**Requirement:**
Copy each of the following entries word for word.

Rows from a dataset

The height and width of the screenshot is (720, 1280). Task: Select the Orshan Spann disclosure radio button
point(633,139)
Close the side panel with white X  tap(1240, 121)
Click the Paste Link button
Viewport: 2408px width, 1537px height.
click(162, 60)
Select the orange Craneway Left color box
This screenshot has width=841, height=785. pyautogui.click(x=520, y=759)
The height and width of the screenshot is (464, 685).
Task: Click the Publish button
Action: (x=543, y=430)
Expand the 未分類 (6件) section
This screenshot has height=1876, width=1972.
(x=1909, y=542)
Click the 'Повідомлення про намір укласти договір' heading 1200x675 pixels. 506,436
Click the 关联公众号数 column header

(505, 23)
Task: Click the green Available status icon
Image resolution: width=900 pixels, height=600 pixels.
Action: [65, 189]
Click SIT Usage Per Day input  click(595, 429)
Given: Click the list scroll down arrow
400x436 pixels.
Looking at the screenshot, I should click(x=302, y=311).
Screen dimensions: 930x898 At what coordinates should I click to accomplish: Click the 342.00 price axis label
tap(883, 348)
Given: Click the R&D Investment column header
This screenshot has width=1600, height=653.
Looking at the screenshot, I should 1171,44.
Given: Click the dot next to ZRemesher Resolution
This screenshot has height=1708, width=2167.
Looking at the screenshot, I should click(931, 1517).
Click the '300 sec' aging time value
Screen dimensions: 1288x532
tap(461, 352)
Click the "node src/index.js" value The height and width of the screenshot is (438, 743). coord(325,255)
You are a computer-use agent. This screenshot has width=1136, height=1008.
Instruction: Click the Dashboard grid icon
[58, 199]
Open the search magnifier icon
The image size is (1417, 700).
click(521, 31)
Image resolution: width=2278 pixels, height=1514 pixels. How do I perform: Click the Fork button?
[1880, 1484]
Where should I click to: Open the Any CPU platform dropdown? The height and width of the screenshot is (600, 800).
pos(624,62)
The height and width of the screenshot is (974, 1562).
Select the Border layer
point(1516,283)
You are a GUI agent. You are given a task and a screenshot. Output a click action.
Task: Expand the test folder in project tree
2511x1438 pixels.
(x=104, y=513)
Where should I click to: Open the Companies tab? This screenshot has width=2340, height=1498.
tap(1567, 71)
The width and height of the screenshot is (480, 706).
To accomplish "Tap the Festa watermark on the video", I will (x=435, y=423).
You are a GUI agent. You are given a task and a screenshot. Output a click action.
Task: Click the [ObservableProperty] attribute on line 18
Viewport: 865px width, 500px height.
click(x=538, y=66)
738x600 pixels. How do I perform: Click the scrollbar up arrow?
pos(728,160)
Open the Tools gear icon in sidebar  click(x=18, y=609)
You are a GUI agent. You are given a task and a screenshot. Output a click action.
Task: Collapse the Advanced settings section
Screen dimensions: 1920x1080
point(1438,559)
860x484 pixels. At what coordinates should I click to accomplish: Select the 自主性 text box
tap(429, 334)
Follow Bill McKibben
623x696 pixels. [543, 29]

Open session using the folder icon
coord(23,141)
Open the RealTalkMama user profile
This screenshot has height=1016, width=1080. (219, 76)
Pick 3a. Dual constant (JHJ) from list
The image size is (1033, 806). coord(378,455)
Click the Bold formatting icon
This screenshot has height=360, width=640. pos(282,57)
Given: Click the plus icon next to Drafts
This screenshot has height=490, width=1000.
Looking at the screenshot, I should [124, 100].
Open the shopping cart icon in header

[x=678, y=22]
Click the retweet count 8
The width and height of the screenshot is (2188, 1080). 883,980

**Answer to this task:**
The height and width of the screenshot is (720, 1280). Task: Select the Orshan Spann disclosure radio button
point(633,139)
Close the side panel with white X  tap(1240, 121)
Click the Paste Link button
Viewport: 2408px width, 1537px height.
click(162, 60)
Select the orange Craneway Left color box
This screenshot has width=841, height=785. pyautogui.click(x=520, y=759)
The height and width of the screenshot is (464, 685).
Task: Click the Publish button
Action: (x=543, y=430)
Expand the 未分類 (6件) section
This screenshot has height=1876, width=1972.
(x=1909, y=542)
Click the 'Повідомлення про намір укласти договір' heading 1200x675 pixels. 506,436
Click the 关联公众号数 column header

(505, 23)
Task: Click the green Available status icon
Image resolution: width=900 pixels, height=600 pixels.
Action: [65, 189]
Click SIT Usage Per Day input  click(595, 429)
Given: Click the list scroll down arrow
400x436 pixels.
Looking at the screenshot, I should click(x=302, y=311).
Screen dimensions: 930x898 At what coordinates should I click to accomplish: Click the 342.00 price axis label
tap(883, 348)
Given: Click the R&D Investment column header
This screenshot has width=1600, height=653.
Looking at the screenshot, I should 1171,44.
Given: Click the dot next to ZRemesher Resolution
This screenshot has height=1708, width=2167.
Looking at the screenshot, I should click(931, 1517).
Click the '300 sec' aging time value
Screen dimensions: 1288x532
tap(461, 352)
Click the "node src/index.js" value The height and width of the screenshot is (438, 743). coord(325,255)
You are a computer-use agent. This screenshot has width=1136, height=1008.
Instruction: Click the Dashboard grid icon
[58, 199]
Open the search magnifier icon
The image size is (1417, 700).
click(521, 31)
Image resolution: width=2278 pixels, height=1514 pixels. How do I perform: Click the Fork button?
[1880, 1484]
Where should I click to: Open the Any CPU platform dropdown? The height and width of the screenshot is (600, 800).
pos(624,62)
The height and width of the screenshot is (974, 1562).
Select the Border layer
point(1516,283)
You are a GUI agent. You are given a task and a screenshot. Output a click action.
Task: Expand the test folder in project tree
2511x1438 pixels.
(x=104, y=513)
Where should I click to: Open the Companies tab? This screenshot has width=2340, height=1498.
tap(1567, 71)
The width and height of the screenshot is (480, 706).
To accomplish "Tap the Festa watermark on the video", I will (x=435, y=423).
You are a GUI agent. You are given a task and a screenshot. Output a click action.
Task: Click the [ObservableProperty] attribute on line 18
Viewport: 865px width, 500px height.
click(x=538, y=66)
738x600 pixels. How do I perform: Click the scrollbar up arrow?
pos(728,160)
Open the Tools gear icon in sidebar  click(x=18, y=609)
You are a GUI agent. You are given a task and a screenshot. Output a click action.
Task: Collapse the Advanced settings section
Screen dimensions: 1920x1080
point(1438,559)
860x484 pixels. At what coordinates should I click to accomplish: Select the 自主性 text box
tap(429, 334)
Follow Bill McKibben
623x696 pixels. [543, 29]

Open session using the folder icon
coord(23,141)
Open the RealTalkMama user profile
This screenshot has height=1016, width=1080. (219, 76)
Pick 3a. Dual constant (JHJ) from list
The image size is (1033, 806). coord(378,455)
Click the Bold formatting icon
This screenshot has height=360, width=640. pos(282,57)
Given: Click the plus icon next to Drafts
This screenshot has height=490, width=1000.
Looking at the screenshot, I should [124, 100].
Open the shopping cart icon in header

[x=678, y=22]
Click the retweet count 8
The width and height of the screenshot is (2188, 1080). 883,980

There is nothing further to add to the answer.